И ещё она научилась спасаться на деревьях. Она ловко и быстро карабкалась на них, добираясь до самой верхушки. Обидчики пробовали лезть по дереву за ней, но она цепляясь за самые верхние ветки, гибкие и тонкие и начинала раскачиваться на них. Преследователи не решались добираться туда за ней, догадываясь, что это может кончиться для них трагично, и у них начинали трястись поджилки и дрожать коленки, когда Решма, издевательски хихикая, начинала качать верхушку дерева.

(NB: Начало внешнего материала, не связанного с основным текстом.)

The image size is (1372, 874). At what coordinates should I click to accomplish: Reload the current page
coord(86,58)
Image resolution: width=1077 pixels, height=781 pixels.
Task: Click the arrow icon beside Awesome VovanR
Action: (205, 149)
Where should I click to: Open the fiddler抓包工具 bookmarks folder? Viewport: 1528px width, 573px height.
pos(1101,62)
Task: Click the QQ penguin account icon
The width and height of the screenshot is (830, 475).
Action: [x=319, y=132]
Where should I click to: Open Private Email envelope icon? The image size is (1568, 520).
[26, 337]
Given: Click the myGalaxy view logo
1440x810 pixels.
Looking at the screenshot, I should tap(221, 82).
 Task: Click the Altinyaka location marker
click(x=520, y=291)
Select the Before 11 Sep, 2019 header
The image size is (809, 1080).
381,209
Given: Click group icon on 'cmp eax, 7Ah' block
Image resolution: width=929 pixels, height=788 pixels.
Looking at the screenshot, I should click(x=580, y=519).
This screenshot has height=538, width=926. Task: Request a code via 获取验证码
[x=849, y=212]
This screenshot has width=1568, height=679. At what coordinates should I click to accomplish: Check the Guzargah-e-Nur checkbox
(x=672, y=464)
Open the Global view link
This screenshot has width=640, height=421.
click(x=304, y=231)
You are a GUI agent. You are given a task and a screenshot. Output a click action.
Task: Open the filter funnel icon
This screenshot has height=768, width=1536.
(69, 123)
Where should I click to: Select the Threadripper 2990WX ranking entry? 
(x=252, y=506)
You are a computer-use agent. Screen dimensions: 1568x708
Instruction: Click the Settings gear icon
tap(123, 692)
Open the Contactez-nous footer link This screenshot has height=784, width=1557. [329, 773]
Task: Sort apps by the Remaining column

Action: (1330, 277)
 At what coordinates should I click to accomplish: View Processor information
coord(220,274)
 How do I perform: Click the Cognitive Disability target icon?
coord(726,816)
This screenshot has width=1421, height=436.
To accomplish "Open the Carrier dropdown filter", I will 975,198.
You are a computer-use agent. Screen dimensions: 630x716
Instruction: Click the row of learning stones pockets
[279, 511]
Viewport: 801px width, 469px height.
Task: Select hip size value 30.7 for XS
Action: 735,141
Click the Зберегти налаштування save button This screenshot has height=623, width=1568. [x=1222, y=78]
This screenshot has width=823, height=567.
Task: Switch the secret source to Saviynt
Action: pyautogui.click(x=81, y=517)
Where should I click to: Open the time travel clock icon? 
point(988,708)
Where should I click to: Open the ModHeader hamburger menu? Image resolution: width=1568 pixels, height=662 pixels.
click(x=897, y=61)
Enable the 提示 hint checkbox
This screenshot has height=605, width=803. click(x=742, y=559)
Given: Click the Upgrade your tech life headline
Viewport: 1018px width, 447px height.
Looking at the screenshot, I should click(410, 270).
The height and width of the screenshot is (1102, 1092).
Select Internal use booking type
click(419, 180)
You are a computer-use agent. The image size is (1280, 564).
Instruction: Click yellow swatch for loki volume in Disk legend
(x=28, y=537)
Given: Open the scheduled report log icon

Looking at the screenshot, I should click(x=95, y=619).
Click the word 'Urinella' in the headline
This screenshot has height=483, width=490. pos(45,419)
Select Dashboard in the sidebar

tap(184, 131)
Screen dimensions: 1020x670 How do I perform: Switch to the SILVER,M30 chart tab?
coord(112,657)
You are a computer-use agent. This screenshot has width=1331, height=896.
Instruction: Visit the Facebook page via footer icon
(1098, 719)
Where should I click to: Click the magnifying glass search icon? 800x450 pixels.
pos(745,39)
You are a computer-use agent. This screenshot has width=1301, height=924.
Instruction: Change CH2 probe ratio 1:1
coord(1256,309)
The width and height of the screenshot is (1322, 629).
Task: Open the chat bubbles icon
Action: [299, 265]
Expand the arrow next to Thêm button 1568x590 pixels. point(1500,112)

Мальчишки изучили её этот трюк и если она успевала залезть на дерево, они понимали, что последовать туда за ней — себе дороже.

В тот злополучный день, когда Решма оказалась в келье в храме Свири в качестве предназначенной ему в жертву, удача была не на её стороне. В последнее время, пользуясь быстротой своих ног и умением ловко лазать по деревьям, она нередко сама начинала дразнить мальчишек, заставляя их гнаться за собой. Она доставала их этим так, что они уже сожалели, что вообще когда-то связались с ней. Но в тот день в их компании появился новенький, ещё не знавший приёмов Решмы, он-то и погнался за ней.

Как всегда, она забралась на верхушку орехового дерева, уселась на гибкие ветки и принялась кидать в мальчишку, карабкавшегося внизу, зелёными незрелыми орехами.

И тут внезапно случилось то, чего раньше не было: обломилась ветка за которую она держалась и Решма с криком полетела вниз. Густые ветки дерева задержали её падение и это спасло ей жизнь. Но внизу, где-то в трёх метрах от земли её платье зацепилось за ветки и она повисла вниз головой, не в силах никак спастись из этой ловушки.

И тут она попала из одной ловушки в другую. Из беды её выручили двое юношей из лахи — приветливые, улыбчивые. Они принялись наперебой расхваливать её, какая она маленькая красавица и расспрашивать о её семье. Решма, хоть и находившаяся по целым дням среди людей и слушавшая их разговоры, тем не менее, ещё не знала, что она живёт в краях, где сирота вполне может ритуально умереть под новогодний праздник. А это было именно предновогоднее время и улицы города украшали высокими шестами с голубыми лентами и трёхметровыми куклами в красных платьях, символизирующими благополучие в грядущем году. И сдуру соврала жрецам лахи, что она сирота, опасаясь, что они расскажут её маме о том, что она залезла так высоко на дерево и мама рассердится.

Это было несколько весьма неудачных стечений обстоятельств: предновогоднее время, красивый ребёнок, назвавшийся сиротой именно жрецам лахи.

Лахи, услышав, что она сирота, принялись щёлкать языками в притворном сострадании и предложили ей пойти с ними, обещая накормить её сладкими пирожками. Она любила сладкое и, не раздумывая, подалась вслед за жрецами.

Её привели в храм, в какую-то маленькую комнатушку и на самом деле дали сладкий пирожок. И оставили одну.

Когда она пирожок съела, ей стало скучно одной и она решила выйти, но вот тут-то поняла, что её заперли. Она подняла крик, принялась колотить в дверь руками и ногами.

К окошку её подошли двое детей лахи, чуть постарше её и предложили сыграть в игру, чем-то напоминавшую «напёрсток». Она согласилась и они играли на подоконнике, через решётку, незнакомы дети снаружи, а она — в келье. Детям лахи никак не удавалось обмануть её, она постоянно угадывала, под какой чашечкой спрятан камешек и они начали злиться. И старший, как бы в отместку, объяснил ей, что её не выпустят из кельи и зажарят живьём. Он очень подробно описал ей, что её ждёт и Решма сильно испугалась. Слёзы хлынули из неё градом, она забралась с ногами на каменную глыбу в углу, покрытую соломой, сжалась в комочек и плакала, плакала, плакала. Никогда ещё она не испытывала такого страха. Её трясло, ей было холодно в жаркий день.